JACOPO ORTIS (Personaggio)


Protagonista del romanzo Ultime lettere di Jacopo Ortis .
È, più che un personaggio artistico autonomo un ritratto romanzesco che l'autore si è compiaciuto di dare di se medesimo e a cui ha affidato pensieri e sentimenti suoi propri in periodi diversi della sua vita e perciò non sempre coerenti fra loro.
Nelle sue linee essenziali, Jacopo è l'immagine del Foscolo tra il 1797 e il 1802, anni di amori tempestosi e di peregrinazioni attraverso l'Italia contesa dagli stranieri; più di una volta questa immagine risorgerà nella vita del poeta, anche negli anni più maturi, ed egli, nonostante la proclamata saggezza, la riconoscerà come la sua più autentica.
In Jacopo ravvisiamo più di un tratto comune agli eroi dell'Alfieri: ché l'insegnamento alfieriano ha una parte capitale nell'esperienza del Foscolo.
Eroe alfieriano in ambiente borghese, Jacopo vive sin dall'inizio sbalzato fuori dai confini della vita normale: sopravvissuto a se stesso dopo la catastrofe di Campoformio, si chiude nella "solitudine antica dei suoi colli", i Colli Euganei, null'altro ormai attendendo che la pace del sepolcro. Ma, giovane ancora, non può soffocare i fremiti di ribellione che lo assalgono contro gli stranieri traditori, contro gli italiani vili, contro la natura stessa, che sembra avere imposto al mondo la sola legge della forza; e nemmeno può respingere l'estremo allettamento della vita, a cui pensava di aver rinunciato, e che gli si presenta con la figura della " divina fanciulla ", Teresa.
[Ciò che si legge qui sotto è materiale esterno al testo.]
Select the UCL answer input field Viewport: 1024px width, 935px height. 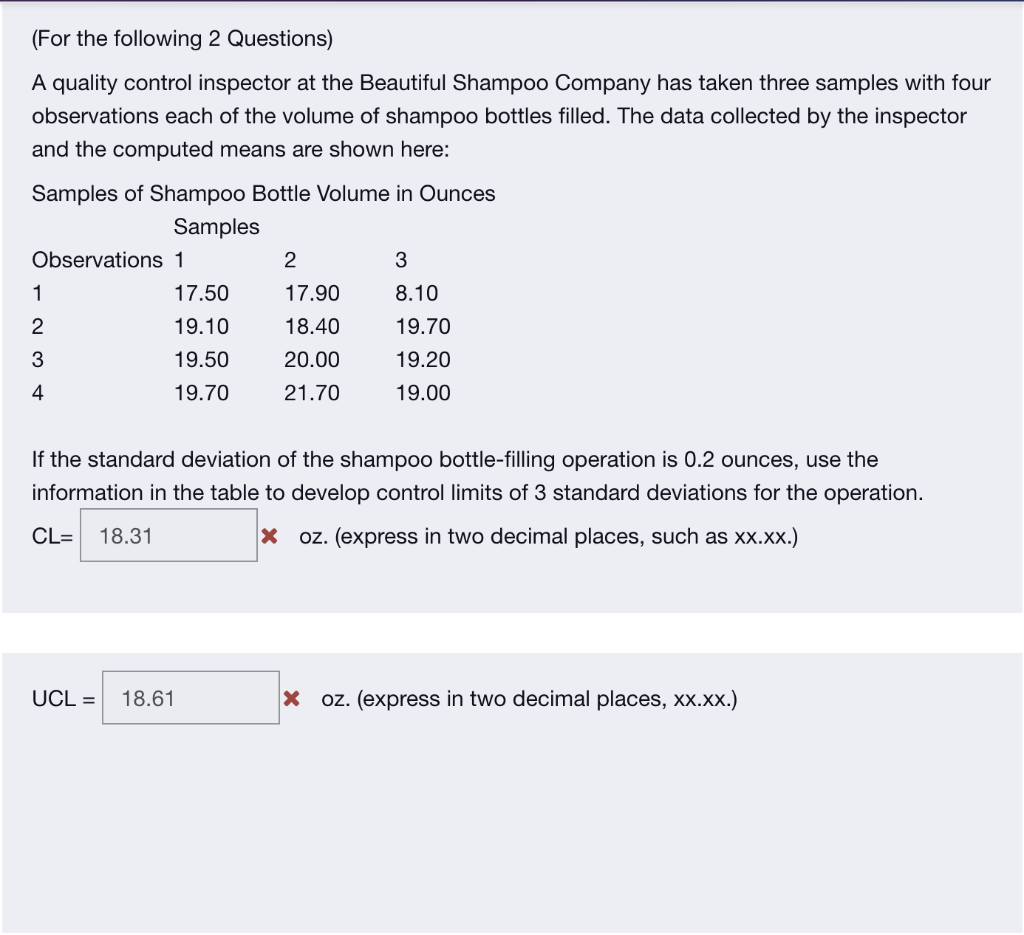[x=190, y=697]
Ma l'amore, che per poco l'inebria, non può che affrettare la catastrofe: Teresa non sarà mai sua, non solo perché promessa ad altri, ma perché egli, il profugo perseguitato, non può pensare di unire la propria vita a quella dl lei.
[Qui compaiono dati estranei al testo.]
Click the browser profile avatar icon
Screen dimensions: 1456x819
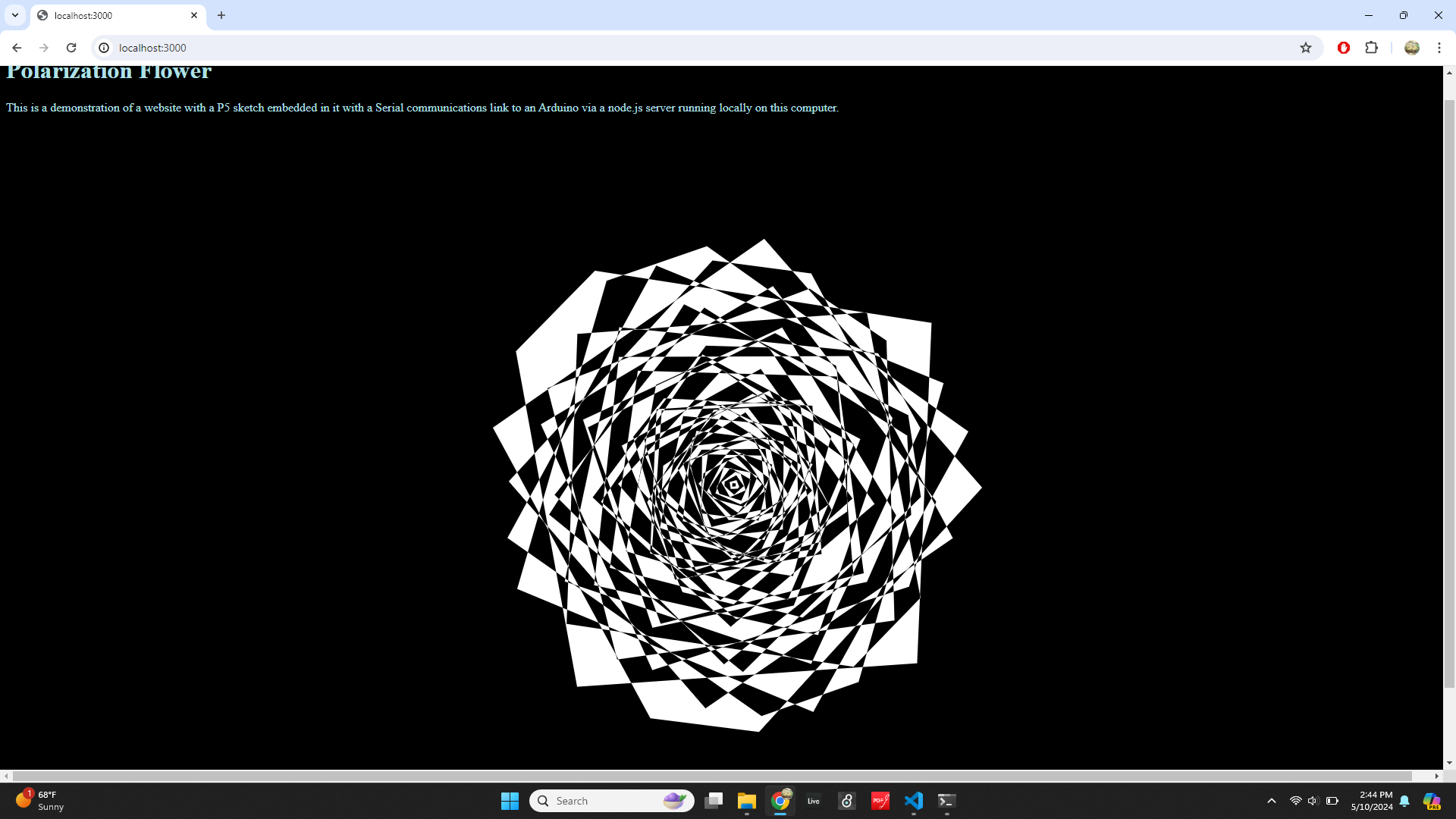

Due volte l'amore lo caccerà dalla sua solitudine, e " senza patria disperato amante ", esule senza fede e senza disegni, egli andrà vagando per l'Italia schiava, fino a che, sul punto di proseguire con altri profughi per la Francia, prenderà la risoluzione improvvisa di tornare alla terra di Teresa e sua, e non lontano da Teresa e dalle tombe dei suoi si ucciderà, classicamente, trafiggendosi con un pugnale.
Così il suicidio sta al principio e al termine della storia di Jacopo che, a rigore, non ha uno sviluppo: ma la figura dell'eroe alfieriano, che procede con gli occhi fissi verso la morte, acquista con lui qualche lineamento nuovo, meno rigido e più umano.
La morte vagheggiata appare a Jacopo come colei che concilia e che placa, che riconduce i figli ai padri e raccoglie intorno ai morenti e agli estinti l'animo di quanti li hanno amati: si fissa perciò non nel gesto eroico dell'individuo solitario, ma nell'immagine consolatrice del sepolcro.
Per tutto il romanzo l'esule, che di tutto e di tutti ha disperato, porta la nostalgia verso un consorzio umano che ponga fine al suo isolamento: e, se scopre che gli individui e le nazioni sono mossi da cieco egoismo e che le celebrate virtù son puri nomi, la sua negazione si arresta di fronte a quella che per lui è la sola virtù, la Compassione: " Tu, o Compassione, sei la sola virtù; tutte le altre sono virtù usuraie ". Al di là del mondo, da lui respinto, egli intravede un universo armonico: e di quell'universo egli sembra avere più che un presentimento, nelle immagini di bellezza, a cui il suo cuore ancora si apre.
Accanto a questo Jacopo vive pero un giovane melanconico e sentimentale, che rispecchia gli spiriti del Foscolo diciottenne, autore di quella Laura, le cui pagine sono rimaste nell'opera più matura: e vive anche un altro Jacopo, quello delle pagine aggiunte nelle edizioni del 1816 e 1817, un Jacopo che ha ormai dissolto il fantasma del suicidio e nella lettera del 17 marzo, sa dare agli Italiani un alto e virile insegnamento.